Excerpt provided:

☆ ☆ ☆ ☆

Question

Two metal bars are fixed vertically and are connected on the top by a capacitor C. A sliding conductor AB of length L slides with its ends in contact with the bars. The arrangement is placed in a uniform horizontal magnetic field directed normal to the plane of the figure. The conductor is released from rest. The displacement (x) in meter of the conductor at time $t=2sec$ is:
(Given $m=100gm,g=10m/s^2,B=100Tesla,L=1m,andC=10\mu F$)

• A. $10$
• B. $14$
• C. $7$
• D. $5$

Answer 1

The correct option is A $10$

Let the conductor reaches at $y$ from the top at a time, $t$
From the forces on the conductor, $mg-BIL=ma$ ----------------(1)
Further, $E\left(EMF\right)=BvL$
Also, $E=\frac{Q}{C}$
Therefore, $Q=CBvL$

Differentiating both sides, we get

$I=CBaL$ ----------------- (2)

From (1) & (2) above
$mg=B\left(CBaL\right)L+ma$
Or, $a=\frac{mg}{m+C{B}^2{L}^2}$

$a=5m/s^2$
Since initial velocity, u=0
Therefore, $y=\frac{a{t}^2}{2}$

$y=0.5\times 5\times 4=10m$

☆ ☆ ☆ ☆

Record excerpts:
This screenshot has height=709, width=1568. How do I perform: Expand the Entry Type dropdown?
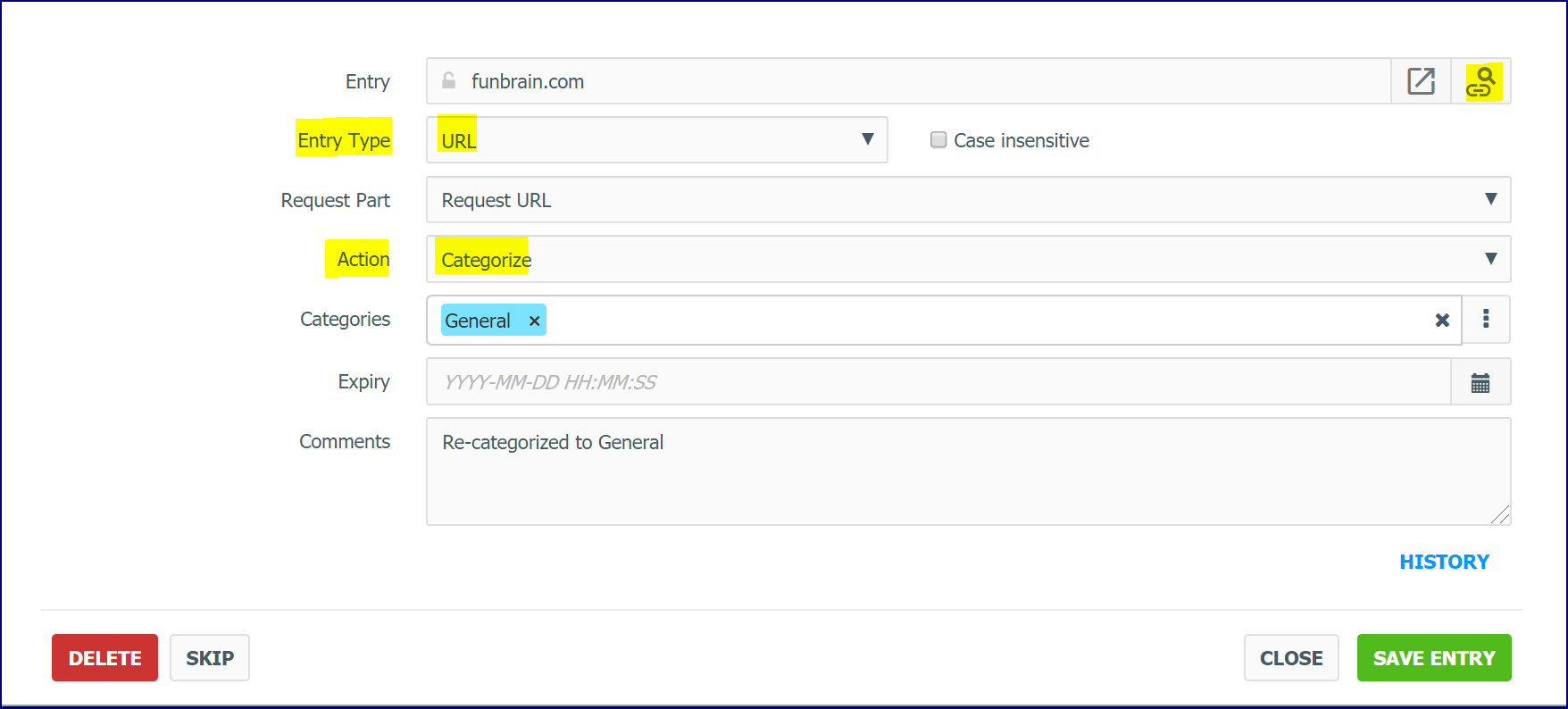(x=657, y=140)

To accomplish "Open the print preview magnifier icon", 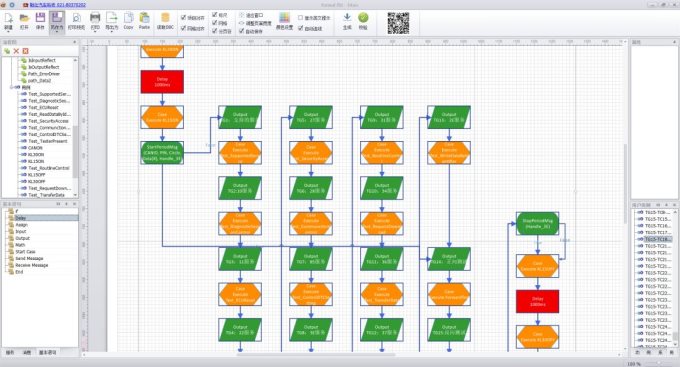I will point(76,18).
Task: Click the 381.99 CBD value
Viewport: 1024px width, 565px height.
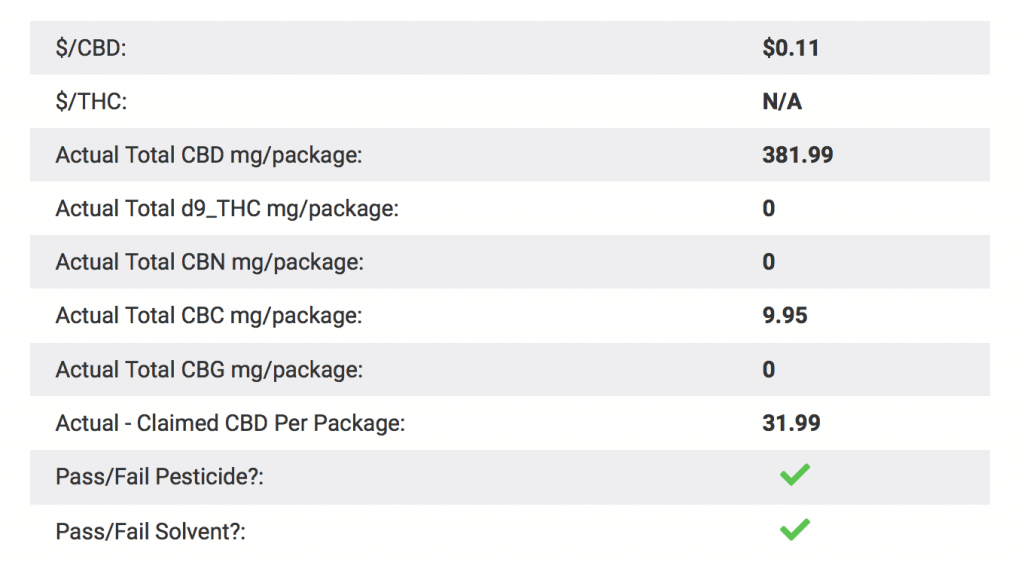Action: pos(797,155)
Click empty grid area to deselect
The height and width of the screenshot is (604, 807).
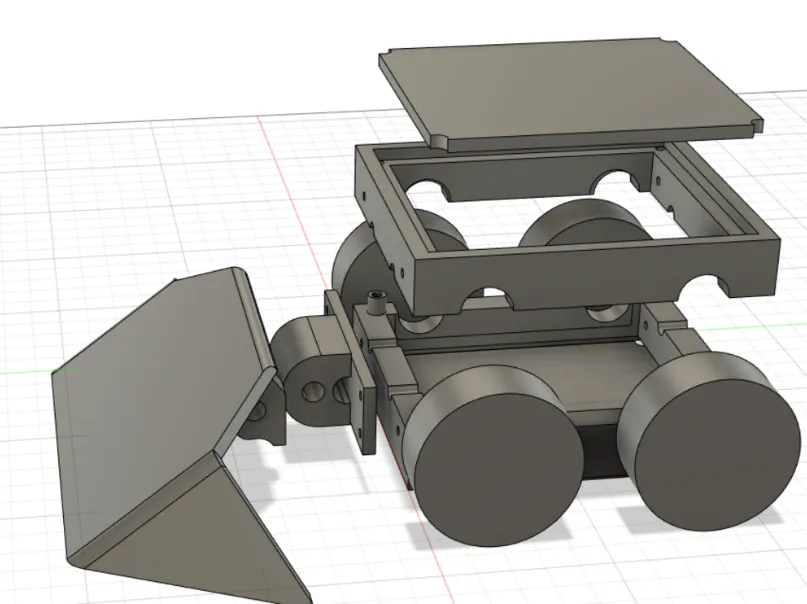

☆ ☆ ☆ ☆

Tasks to perform:
#1 Repeat the passage from "Two metal bars" up to and including "(Given $m=100gm,g=10m/s^2,B=100Tesla,L=1m,andC=10\mu F$)" in the sliding conductor problem above.
#2 In the sliding conductor problem above, what acceleration does the worked answer find for the conductor?

Expected outputs:
#1
Two metal bars are fixed vertically and are connected on the top by a capacitor C. A sliding conductor AB of length L slides with its ends in contact with the bars. The arrangement is placed in a uniform horizontal magnetic field directed normal to the plane of the figure. The conductor is released from rest. The displacement (x) in meter of the conductor at time $t=2sec$ is:
(Given $m=100gm,g=10m/s^2,B=100Tesla,L=1m,andC=10\mu F$)

#2 5 m/s^2